Alexandre de Moraes mantém Bolsonaro em regime domiciliar

O ministro Alexandre de Moraes, do Supremo Tribunal Federal (STF), decidiu nesta sexta-feira (3) manter o ex-presidente Jair Bolsonaro em prisão domiciliar, após o fim do prazo inicial de 90 dias e em meio à análise de episódios recentes envolvendo o cumprimento das medidas impostas.

O ministro determinou ainda que o ex-presidente entregue todas as que estão registradas em seu nome em até 48 horas.

O prazo original da prisão domiciliar venceu na última quinta-feira (25), e a decisão de Moraes era aguardada ao longo desta semana.

Na decisão desta sexta, Moraes determinou ainda a revogação do Registro de Colecionador, Atirador Desportivo e Caçador (CAC) do ex-presidente “bem como a imediata apreensão de todas as armas de fogo a ele vinculadas”.

Bolsonaro cumpre atualmente uma pena de 27 anos e 3 meses de prisão. Desde o dia 24 de março deste ano, ele está sob prisão domiciliar humanitária, autorizada por Moraes por um prazo inicial de 90 dias, para que o ex-presidente se recupere de uma broncopneumonia.

“No presente momento, a manutenção de prisão domiciliar humanitária mostra‑se razoável, adequada e proporcional, sobretudo porque, afastados os fatores impeditivos anteriores e presentes as excepcionalidades humanitárias, é possível sua concessão mesmo para os condenados em regime fechado”, afirma Moraes.

Antes da prisão domiciliar, Bolsonaro ficou preso na Superintendência da Polícia Federal e, em 15 de janeiro deste ano, foi transferido para uma sala de Estado-Maior localizada no 19º Batalhão da Polícia Militar, no Complexo Penitenciário da Papuda, em Brasília.

Um dos elementos analisados foi a apreensão de uma pistola registrada no nome de Bolsonaro, encontrada em 15 de junho durante uma abordagem da Polícia Militar do Distrito Federal (leia mais abaixo).

A arma estava com um militar do Gabinete de Segurança Institucional (GSI) e não estava acompanhada do certificado de registro no momento da fiscalização.

A Polícia Civil do DF abriu inquérito para investigar o caso.

Em depoimento, Bolsonaro afirmou que a arma é de sua propriedade e disse que havia solicitado apenas um conserto. O ex-presidente declarou ainda que mantinha o armamento em casa por razões de segurança.

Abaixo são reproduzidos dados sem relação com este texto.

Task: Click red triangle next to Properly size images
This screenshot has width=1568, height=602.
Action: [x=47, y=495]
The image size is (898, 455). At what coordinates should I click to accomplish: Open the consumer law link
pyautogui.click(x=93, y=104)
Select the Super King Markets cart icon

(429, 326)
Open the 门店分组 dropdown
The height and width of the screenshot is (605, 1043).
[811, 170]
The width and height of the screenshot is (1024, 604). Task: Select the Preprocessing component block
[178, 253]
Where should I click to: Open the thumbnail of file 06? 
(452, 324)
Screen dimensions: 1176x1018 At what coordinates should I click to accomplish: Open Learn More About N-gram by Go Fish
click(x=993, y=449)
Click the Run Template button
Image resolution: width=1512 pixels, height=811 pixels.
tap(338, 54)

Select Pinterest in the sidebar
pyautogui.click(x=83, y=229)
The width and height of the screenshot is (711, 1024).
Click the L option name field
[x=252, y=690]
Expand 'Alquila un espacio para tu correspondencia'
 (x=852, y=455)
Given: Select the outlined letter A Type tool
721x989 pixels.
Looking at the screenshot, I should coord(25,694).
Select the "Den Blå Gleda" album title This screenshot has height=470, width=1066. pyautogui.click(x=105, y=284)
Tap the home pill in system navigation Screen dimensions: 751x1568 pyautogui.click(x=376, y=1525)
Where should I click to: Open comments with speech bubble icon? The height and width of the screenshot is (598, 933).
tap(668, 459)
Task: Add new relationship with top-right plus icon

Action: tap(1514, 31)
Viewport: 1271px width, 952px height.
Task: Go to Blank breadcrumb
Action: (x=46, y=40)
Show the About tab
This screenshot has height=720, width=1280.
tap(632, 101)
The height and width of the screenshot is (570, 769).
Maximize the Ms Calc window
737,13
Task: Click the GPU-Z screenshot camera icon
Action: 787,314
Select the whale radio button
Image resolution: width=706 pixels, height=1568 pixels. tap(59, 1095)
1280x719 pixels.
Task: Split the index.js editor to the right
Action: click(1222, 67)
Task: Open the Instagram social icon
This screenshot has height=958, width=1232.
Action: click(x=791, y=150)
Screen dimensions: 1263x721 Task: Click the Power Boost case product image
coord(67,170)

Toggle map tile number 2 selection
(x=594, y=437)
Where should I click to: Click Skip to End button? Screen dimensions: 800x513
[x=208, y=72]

A Procuradoria-Geral da República (PGR) defendeu que a decisão sobre eventual falta grave considere o resultado final da investigação.

Nos últimos dias, a defesa do ex-presidente reforçou ao Supremo que não houve irregularidade na manutenção da arma e que o episódio não deveria impedir a continuidade da prisão domiciliar.

Os advogados afirmam que o armamento estava regularmente registrado e que Bolsonaro não foi comunicado sobre eventual suspensão ou cassação do registro.